Большинству читателей свойственен невероятно поверхностный взгляд на духовные истины. Спросите: какие идеалы проповедует наша литература, и вы вдруг обнаружите, что ни один человек не назовёт вам ничего конкретного и ясного. Вернее, ответов будет множество, и каждый будет по-своему прав, отстаивая свои ценности и представления. Литература многообразна и по тематике, и по стилю, и по многим другим сюжетным «шкалам». А идеалы заложены в самой ткани произведения. Как в последних (да и ранних тоже) книгах Бориса Евсеева. Мне эти идеалы близки.

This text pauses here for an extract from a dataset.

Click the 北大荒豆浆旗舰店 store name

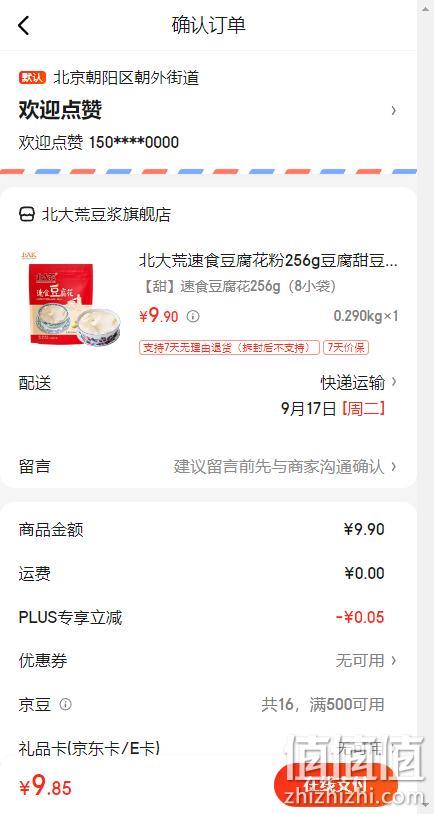tap(106, 214)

Вот рассказ «Дорога. Мёртвый енот, надкушенная брюква». Всего несколько страниц, начало поездки на Донбасс, дорога после КПП, Иловайск, груды битого шифера, аллея обгорелых деревьев, короткие реплики пассажиров в джипе, сбитый кем-то насмерть красавец енот на трассе, надкушенная им брюква… А другой енот, более удачливый, через пару километров, уцелел, унёс в узких человеческих ладонях бородавчатую жабу, избежал смертельной встречи с машиной. Мой корявый пересказ может вызвать недоумение. И что же? Это всё? Для читателя поверхностного, приготовившегося попутешествовать налегке, да ещё и «бесплатно», без духовного сопереживания вместе с автором, может, и так, всё. Но вслушайтесь в слова писателя о мёртвом еноте:
«Жить хотят все. И чтобы жить спокойно, смерть наблюдать не желают: ни свою, ни чужую, ни вчерашнюю, ни сегодняшнюю, ни завтрашнюю! А тот, кто этого хочет, кто привык представлять свою или чужую смерть, – тот о ней тоже сразу старается забыть… Но даже мимолётного взгляда оказалось достаточно, чтобы жизнь его поселилась во мне надолго, чтобы тревожило и тревожило то неочевидное и страшно важное, что происходило с енотом до сегодняшнего рассветного часа: долгая зима, пахнущее чьей-то молодой резкой кровью дупло пятидесятилетнего грецкого ореха, зимний прерывистый сон, а после сна – встреча с ржаво-палевым, некрупным, но неслыханно злым и грызучим азовским волком и следом за этой встречей – долгая отсидка в дупле, затем поиски самки и, наконец, гибель под колёсами какой-то не слишком тяжёлой машины, скорее всего мотоцикла». И в конце рассказа: «Тут же померещилось: не я смотрю на дорогу – дорога вбирает меня со всеми потрохами в свои повороты, изгибы, трещинки, воронки, лужицы, дымы, раздымленья, сверканья…». Не знаю, как вам, но этот енот, «поселившийся» в душе Бориса Евсеева, каким-то невероятно странным образом очутился и в моей «личной квартире», теперь уже навсегда, так же как и обгорелые деревья, надкушенная брюква, дорога на Донбасс и многое-многое другое. Всего один рассказ из двадцати, представленных в сборнике, а метафизически симфония-реквием.
Постскриптум. Кстати, о деревьях, «аспидно-чёрных, как сожжённые души, заострённых, искалеченных, тянущихся к небу, но сразу же в безнадёге и замирающих». «В одинаковости судеб этих сгоревших деревьев почудилось что-то злобно-механическое, до тошноты одинаковое, в обычной жизни всеми здоровыми существами и многими людьми отторгаемое». Это тоже Донбасс, символ времени. Помните Пушкина: Лукоморье, дуб зелёный, учёный кот, златая цепь… Сказка. Нынешняя жизнь вынесла весь мир в безбожие. Теперь дуб обгорел, а рядом с ним лежит мёртвый енот. А ведь образ зелёного дерева архитипичен. Может вспомниться и Мамврийский дуб патриарха Авраама, и стихи Псалтири, в которых живущий по заповедям Божиим муж уподобляется древу, насаждённому «при исходящих вод». Древо как образ мироздания мы видим и на иконе Пресвятой Троицы преподобного Андрея Рублёва – оно высится за образом Бога Сына и тем указывает на свою соотнесённость со Христом. А пламя может истребить всех, что отчётливо пытается донести до нас Борис Евсеев. И это уже не сказка.